Semantic HTML is there to aid humans using screen readers to navigate through generic elements like "navigation" or "article".

mananaysiempreabout 2 hours ago
A bit disappointing that (IIUC) for the common parsers you have to say everything twice, in HTML and in the accompanying JSON-LD form even though RDFa exists for the exact purpose of letting you point at the values already present in your markup. (Admittedly RDFa is perhaps too flexible for its own good when you just want to mark up some stuff, but if you’re writing a full parser anyway dealing with a bit of excessive cleverness in the format should not be too bad.)
panziabout 2 hours ago
And then there is https://schema.org/ It's the item* attributes, e.g.: https://developer.mozilla.org/en-US/docs/Web/HTML/Reference/... Also Dublin Core in <meta> tags. Why do they keep adding conflicting meta data formats to HTML!?!
alwillisabout 1 hour ago
They don't conflict; they were designed to work together. You can have schema.org (in JSON-LD, RDFa, or micro data) on the same page as Dublin Core, etc.

For example, there's no explicit property in schema's Person type [1] for a nickname. But the FOAF standard does [2].

Just add FOAF to the JSON-LD context:

    {
      "@context": {
        "@vocab": "https://schema.org/",
        "foaf": "http://xmlns.com/foaf/0.1/",
        "pronouns": "https://schema.org/pronouns" 
    }


You now use the FOAF nickname property:

    "@type": "Person",
      "givenName": "Timothy",
      "familyName": "Berners-Lee",
      "foaf:nick": "TBL",
You can do the same thing with Dublin Core, DBPedia, etc.

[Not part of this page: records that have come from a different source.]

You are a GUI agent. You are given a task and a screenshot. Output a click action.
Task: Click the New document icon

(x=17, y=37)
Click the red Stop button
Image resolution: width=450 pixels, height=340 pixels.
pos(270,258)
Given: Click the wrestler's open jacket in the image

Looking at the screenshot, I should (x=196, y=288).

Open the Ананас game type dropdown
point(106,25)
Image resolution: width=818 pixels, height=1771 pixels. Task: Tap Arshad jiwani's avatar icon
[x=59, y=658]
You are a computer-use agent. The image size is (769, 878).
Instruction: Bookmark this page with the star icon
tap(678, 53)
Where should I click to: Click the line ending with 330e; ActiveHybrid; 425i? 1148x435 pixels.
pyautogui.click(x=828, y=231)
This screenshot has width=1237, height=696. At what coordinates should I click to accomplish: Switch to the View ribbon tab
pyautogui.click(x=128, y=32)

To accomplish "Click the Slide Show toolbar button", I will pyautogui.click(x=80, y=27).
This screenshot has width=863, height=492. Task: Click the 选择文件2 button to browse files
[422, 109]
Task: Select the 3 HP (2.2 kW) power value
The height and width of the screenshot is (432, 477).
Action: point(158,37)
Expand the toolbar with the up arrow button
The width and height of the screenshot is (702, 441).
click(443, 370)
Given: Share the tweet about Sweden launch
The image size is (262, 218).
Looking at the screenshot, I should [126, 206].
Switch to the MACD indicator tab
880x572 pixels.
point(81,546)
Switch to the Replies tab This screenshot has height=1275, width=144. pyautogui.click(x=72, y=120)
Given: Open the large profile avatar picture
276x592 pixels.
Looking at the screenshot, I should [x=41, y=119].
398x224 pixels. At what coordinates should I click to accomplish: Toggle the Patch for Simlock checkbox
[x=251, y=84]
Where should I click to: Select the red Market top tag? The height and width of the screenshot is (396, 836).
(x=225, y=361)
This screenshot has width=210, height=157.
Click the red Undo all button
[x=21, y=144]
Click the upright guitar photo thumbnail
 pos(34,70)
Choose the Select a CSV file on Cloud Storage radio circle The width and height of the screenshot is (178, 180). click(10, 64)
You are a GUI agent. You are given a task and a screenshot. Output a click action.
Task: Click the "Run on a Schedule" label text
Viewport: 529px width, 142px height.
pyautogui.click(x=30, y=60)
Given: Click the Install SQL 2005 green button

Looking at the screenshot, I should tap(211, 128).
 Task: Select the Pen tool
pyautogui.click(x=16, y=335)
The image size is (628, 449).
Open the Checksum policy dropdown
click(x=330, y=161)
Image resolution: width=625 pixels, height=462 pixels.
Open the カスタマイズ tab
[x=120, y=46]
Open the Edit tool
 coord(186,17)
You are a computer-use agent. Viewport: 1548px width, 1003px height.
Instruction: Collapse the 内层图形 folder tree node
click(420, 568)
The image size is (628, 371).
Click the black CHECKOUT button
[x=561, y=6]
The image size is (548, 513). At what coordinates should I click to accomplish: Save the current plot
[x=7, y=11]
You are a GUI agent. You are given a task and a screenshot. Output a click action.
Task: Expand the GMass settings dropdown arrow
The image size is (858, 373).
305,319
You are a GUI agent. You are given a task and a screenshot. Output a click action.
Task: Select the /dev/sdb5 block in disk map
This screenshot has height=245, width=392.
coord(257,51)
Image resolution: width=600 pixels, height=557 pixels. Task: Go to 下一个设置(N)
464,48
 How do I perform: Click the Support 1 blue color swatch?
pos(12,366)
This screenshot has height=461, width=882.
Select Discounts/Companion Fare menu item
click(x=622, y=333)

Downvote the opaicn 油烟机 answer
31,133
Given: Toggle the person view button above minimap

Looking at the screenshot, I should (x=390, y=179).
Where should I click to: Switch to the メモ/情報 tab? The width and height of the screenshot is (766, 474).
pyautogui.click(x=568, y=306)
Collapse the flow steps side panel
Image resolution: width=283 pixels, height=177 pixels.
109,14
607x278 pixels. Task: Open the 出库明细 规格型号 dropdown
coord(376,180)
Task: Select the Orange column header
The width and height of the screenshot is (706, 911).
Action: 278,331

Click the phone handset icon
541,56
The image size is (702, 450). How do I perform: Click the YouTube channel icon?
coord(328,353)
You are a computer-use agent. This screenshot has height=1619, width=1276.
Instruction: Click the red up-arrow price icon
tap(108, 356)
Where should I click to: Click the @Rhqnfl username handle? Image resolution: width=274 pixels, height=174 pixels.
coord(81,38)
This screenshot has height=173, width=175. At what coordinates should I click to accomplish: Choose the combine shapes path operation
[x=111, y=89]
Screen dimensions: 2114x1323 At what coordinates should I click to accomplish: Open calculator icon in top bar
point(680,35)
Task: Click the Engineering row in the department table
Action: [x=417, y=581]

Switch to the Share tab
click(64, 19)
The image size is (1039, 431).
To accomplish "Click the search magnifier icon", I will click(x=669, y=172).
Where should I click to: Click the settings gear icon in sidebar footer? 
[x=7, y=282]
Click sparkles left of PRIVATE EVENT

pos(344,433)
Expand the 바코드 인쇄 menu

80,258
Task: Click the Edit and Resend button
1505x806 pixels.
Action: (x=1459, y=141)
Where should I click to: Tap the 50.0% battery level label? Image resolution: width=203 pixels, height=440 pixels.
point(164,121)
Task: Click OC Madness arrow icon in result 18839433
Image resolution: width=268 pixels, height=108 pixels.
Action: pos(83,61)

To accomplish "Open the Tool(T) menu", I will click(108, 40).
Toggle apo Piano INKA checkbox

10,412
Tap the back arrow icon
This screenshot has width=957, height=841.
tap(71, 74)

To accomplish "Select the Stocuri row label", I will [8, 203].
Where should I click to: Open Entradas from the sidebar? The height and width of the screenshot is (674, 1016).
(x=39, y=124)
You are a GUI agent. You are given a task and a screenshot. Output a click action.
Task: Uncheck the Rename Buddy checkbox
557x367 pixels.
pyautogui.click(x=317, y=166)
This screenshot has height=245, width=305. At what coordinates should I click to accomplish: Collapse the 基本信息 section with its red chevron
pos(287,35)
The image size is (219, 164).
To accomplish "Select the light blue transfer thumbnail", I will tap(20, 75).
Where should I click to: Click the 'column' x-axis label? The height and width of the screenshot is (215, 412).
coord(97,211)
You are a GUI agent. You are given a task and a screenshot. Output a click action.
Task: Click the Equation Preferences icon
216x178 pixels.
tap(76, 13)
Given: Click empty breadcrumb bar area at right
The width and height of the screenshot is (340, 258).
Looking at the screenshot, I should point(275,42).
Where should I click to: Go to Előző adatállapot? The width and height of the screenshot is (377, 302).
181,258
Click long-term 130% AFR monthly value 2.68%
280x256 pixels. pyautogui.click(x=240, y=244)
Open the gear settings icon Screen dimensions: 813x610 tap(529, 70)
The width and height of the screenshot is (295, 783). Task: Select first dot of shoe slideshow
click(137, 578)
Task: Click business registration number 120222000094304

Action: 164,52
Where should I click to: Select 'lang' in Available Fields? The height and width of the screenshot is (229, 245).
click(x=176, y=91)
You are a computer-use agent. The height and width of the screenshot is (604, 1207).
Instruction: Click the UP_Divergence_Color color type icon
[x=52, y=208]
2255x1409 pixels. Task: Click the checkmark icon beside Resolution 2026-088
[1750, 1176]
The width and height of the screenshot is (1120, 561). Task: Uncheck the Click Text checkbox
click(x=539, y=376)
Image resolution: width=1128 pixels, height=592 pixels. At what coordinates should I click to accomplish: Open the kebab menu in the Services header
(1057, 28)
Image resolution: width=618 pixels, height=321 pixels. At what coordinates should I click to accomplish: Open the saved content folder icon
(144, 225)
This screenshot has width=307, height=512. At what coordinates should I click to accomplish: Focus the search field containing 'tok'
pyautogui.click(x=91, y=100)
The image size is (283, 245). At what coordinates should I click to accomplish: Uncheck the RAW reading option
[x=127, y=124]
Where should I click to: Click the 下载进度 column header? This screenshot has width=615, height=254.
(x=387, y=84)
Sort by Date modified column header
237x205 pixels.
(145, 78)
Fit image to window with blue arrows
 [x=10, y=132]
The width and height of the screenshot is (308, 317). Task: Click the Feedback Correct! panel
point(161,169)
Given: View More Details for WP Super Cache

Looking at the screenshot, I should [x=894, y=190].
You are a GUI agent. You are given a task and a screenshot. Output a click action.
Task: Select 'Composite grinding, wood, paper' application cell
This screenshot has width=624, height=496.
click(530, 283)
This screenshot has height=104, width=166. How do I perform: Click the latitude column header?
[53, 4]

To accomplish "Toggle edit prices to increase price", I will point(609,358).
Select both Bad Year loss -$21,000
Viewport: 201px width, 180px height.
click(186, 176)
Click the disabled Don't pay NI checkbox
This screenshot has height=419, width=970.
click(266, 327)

[1]: https://schema.org/Person

[2]: https://xmlns.com/foaf/spec/#term_nick

jaucoabout 1 hour ago
To be fair schema.org and dublin core say “when a property is name ‘title’ it means …” and you can expect to find the following properties…

Json-ld says: if you want to know whether the “title” property means the schema.org or the dublin core variant then you can find out which it is by <json-ld algorithm>

So you’d always use json-ld _with_ schema.org or something.

klodolphabout 1 hour ago
I think if you are using Dublin Core, it’s because you’re a library. Maybe I am off the mark, but that is the sense I get from this—not all these standards should be used for all pages on the web.

I think you should just think about what metadata you actually care about, and the main metadata I care about (choose your own list) is authorship, publish date, last update, subject keywords, thumbnail (OpenGraph 1200x630), and summary.

There’s a long list of additional metadata that I could put in my webpages because there are standardized ways to do it, but, why bother?

captn3m0about 2 hours ago
There is also microformats.
9devabout 2 hours ago
klodolphabout 2 hours ago
IMO this is going overboard. Any time you are duplicating data from HTML into JSON-LD, consider just omitting that data from JSON-LD, unless the data isn’t consistently present in HTML (because it is a bitch to be consistent about this stuff).

I tried using RDFa and liked the property that it was theoretically less redundant, but switched to JSON-LD because it JSON-LD is just easier to get working. And this is speaking as somebody who uses a hand-rolled static site generator—the issue here is that whether information is present in the raw HTML is something contextual, and if something isn’t present in the HTML then you need to put it somewhere else or it’s not mechanically parseable from the page. Like, to a human reader, a post on “Alice’s Blog” is assumed to be authored by Alice, so I may omit the “by Alice” text from the document, and then I would want to put that metadata in the page some other way.

Putting the metadata in JSON-LD lets me just be dumb about it. The metadata is always in JSON-LD, and the HTML may or may not contain an explicit representation of that same metadata. Easy.

But the JSON-LD does not need to contain the URL of the page (which is <link rel=canonical>) or the title (which is in <title>), for example.

alwillisabout 1 hour ago
> I tried using RDFa and liked the property that it was theoretically less redundant, but switched to JSON-LD because it JSON-LD is just easier to get working.

For me, it depends on the project. For personal projects, I tend to use RDFa; otherwise, JSON-LD.